Before this starts to sound existential or like the end of a Queen song, let me explain what I mean by nothing mattering. See, last week I had a blog post all laid out. I was going to discuss a topic (the NFL and what I see as a overreaction to something [the anthem] that is inherently there to grab your attention and earn more money being used as a moment of confrontation of what we believe America is ideally and what others experience as reality) when I received word that my wife and I would need to report to the hospital because our baby needed to come out – and soon. Our medical caretakers were very careful to stay even-keeled and speak in calm tones about what we would learn later was a fairly worrying scenario. The next day, my wife was wheeled into an operating room for an unplanned (though not “emergency”) C-section and our daughter was born.
The moment she was placed into my arms, ya’ll… I cried. I cried for this beautiful little life that had been placed into my care – her eyes open wide, soaking in the wide world around her. Our eyes met and I fell apart, filling up with love for this little girl who could do and has done nothing to earn my love, except exist. Two days later we would hear the words most parents wouldn’t wish on their worst enemies, “We’ll have to take her to the NICU.” Suddenly, our rapture was slammed into a harsh fear as I followed a nurse and my baby through back hallways into the NICU, where my baby was cared for efficiently and quickly by the nursing staff there. Two sleepless, stressful days later, we brought our little girl home.

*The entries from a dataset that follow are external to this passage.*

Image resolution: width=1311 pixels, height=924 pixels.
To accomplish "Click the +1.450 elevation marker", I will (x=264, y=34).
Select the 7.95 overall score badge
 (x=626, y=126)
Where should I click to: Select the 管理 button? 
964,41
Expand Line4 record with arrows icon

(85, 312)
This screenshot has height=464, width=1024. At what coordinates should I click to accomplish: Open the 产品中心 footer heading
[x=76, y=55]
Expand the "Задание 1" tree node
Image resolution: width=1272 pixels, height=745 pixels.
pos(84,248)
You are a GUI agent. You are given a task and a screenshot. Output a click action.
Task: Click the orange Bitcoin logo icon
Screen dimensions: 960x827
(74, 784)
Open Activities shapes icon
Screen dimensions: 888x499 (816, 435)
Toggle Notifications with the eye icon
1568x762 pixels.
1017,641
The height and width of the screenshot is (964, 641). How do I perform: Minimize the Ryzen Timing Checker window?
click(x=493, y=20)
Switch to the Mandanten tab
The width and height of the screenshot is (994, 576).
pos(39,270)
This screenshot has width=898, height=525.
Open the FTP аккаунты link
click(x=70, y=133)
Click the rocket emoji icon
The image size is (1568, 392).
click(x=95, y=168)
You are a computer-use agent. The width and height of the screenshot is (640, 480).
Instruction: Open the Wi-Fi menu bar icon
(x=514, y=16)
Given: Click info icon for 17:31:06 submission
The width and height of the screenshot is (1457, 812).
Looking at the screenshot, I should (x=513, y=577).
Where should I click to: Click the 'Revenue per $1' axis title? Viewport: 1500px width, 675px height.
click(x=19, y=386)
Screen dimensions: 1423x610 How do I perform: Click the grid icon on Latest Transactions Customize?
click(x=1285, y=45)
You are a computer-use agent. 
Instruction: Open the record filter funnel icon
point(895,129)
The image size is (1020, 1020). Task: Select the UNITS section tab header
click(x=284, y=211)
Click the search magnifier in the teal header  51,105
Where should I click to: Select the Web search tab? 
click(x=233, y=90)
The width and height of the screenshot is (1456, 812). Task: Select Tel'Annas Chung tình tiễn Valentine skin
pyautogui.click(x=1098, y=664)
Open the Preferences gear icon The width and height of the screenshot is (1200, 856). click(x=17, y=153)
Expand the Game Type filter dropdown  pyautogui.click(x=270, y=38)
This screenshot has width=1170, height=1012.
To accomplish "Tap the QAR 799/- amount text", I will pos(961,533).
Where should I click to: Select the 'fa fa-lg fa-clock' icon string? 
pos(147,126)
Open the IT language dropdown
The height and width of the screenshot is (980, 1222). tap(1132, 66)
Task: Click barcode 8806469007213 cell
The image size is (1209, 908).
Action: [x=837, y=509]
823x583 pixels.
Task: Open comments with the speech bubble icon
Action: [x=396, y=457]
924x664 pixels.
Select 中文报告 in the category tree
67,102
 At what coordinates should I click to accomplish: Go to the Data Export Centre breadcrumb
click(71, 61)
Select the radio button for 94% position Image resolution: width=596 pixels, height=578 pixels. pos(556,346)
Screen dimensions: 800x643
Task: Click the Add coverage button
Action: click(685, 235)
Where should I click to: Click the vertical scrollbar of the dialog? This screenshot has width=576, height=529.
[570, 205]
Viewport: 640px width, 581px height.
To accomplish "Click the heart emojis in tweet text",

So what really matters? For the past week, the safety of my wife and daughter. I listened to political news for the first time yesterday since being out of touch for a week and was struck by how petty, trashy, and foolish the dialogue has become. Honestly, take the leaders out of the conversation and we might be able to get somewhere, because we all have priorities and the things that really matter: family, friends, and making sure they are healthy, content, and safe. We really seem to forget that everyone else, for the most part, have these same priorities – even though they have a different idea of how to achieve them.
As far as application goes this week… just… hold your family and friends close. Remember that we all have limited time together. I have 964 Saturdays left until my little girl is college age… It seems like a lot, but last week I had 965. Focus on what really matters, and go into conversations assuming others have that same focus. Be present with your family and friends. Enjoy the quiet moments with your little one asleep on your lap listening to quiet music as she breathes gently.
Don’t let the world shift your focus.